AIM OF THE TASK: Copy the lines below verbatim. Begin with the first and end with the line containing "Given: Enable Encrypt".

RECORDS SHOWN:
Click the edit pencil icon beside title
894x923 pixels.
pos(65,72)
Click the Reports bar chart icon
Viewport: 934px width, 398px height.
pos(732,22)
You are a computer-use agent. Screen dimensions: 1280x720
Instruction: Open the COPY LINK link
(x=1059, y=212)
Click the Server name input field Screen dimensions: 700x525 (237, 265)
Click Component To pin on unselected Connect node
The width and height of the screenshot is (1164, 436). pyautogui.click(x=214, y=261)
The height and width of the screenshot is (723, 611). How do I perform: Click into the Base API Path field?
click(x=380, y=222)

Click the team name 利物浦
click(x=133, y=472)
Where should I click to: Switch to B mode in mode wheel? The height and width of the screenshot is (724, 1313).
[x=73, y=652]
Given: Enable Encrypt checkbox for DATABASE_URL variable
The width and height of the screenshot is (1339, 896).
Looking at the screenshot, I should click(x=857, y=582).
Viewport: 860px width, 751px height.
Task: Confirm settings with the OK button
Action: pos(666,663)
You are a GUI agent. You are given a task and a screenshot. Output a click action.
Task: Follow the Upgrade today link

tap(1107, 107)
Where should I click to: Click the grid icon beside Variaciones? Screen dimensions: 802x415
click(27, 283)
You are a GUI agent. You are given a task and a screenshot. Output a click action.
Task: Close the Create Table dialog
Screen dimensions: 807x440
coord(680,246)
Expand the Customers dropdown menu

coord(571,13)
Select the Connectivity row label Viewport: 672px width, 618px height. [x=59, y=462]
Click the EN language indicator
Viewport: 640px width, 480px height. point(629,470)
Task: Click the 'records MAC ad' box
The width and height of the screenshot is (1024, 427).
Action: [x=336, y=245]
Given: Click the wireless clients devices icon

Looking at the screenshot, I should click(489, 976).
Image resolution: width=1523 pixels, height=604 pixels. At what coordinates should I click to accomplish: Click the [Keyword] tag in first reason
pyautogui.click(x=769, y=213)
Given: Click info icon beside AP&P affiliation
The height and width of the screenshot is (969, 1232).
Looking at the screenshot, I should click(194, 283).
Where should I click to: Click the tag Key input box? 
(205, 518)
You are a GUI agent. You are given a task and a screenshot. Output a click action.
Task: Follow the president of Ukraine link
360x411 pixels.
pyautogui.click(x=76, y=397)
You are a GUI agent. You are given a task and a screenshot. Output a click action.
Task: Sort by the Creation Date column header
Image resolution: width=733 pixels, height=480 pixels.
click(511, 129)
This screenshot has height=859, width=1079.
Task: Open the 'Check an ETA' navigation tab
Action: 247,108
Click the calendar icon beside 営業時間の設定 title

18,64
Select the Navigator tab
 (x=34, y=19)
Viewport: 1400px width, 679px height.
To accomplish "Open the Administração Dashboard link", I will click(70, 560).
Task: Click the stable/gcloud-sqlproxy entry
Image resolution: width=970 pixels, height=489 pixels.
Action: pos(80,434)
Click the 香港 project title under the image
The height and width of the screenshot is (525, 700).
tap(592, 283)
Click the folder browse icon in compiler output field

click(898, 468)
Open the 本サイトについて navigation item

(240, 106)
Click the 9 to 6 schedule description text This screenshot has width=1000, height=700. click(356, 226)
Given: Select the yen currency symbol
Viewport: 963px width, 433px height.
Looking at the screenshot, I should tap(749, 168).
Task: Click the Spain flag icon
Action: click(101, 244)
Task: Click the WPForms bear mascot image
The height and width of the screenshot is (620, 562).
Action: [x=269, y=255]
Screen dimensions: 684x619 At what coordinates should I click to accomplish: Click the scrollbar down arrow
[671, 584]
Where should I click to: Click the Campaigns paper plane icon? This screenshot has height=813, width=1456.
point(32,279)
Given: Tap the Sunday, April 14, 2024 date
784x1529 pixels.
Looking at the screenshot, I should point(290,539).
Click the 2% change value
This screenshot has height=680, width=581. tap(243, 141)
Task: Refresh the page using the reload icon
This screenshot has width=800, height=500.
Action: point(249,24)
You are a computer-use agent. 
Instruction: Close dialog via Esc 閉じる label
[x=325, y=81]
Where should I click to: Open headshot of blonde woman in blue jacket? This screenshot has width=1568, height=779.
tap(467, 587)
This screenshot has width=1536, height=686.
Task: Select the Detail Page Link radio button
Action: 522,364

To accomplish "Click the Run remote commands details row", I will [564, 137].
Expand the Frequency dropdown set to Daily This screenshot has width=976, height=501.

WRITTEN ANSWER:
Click the edit pencil icon beside title
894x923 pixels.
pos(65,72)
Click the Reports bar chart icon
Viewport: 934px width, 398px height.
pos(732,22)
You are a computer-use agent. Screen dimensions: 1280x720
Instruction: Open the COPY LINK link
(x=1059, y=212)
Click the Server name input field Screen dimensions: 700x525 (237, 265)
Click Component To pin on unselected Connect node
The width and height of the screenshot is (1164, 436). pyautogui.click(x=214, y=261)
The height and width of the screenshot is (723, 611). How do I perform: Click into the Base API Path field?
click(x=380, y=222)

Click the team name 利物浦
click(x=133, y=472)
Where should I click to: Switch to B mode in mode wheel? The height and width of the screenshot is (724, 1313).
[x=73, y=652]
Given: Enable Encrypt checkbox for DATABASE_URL variable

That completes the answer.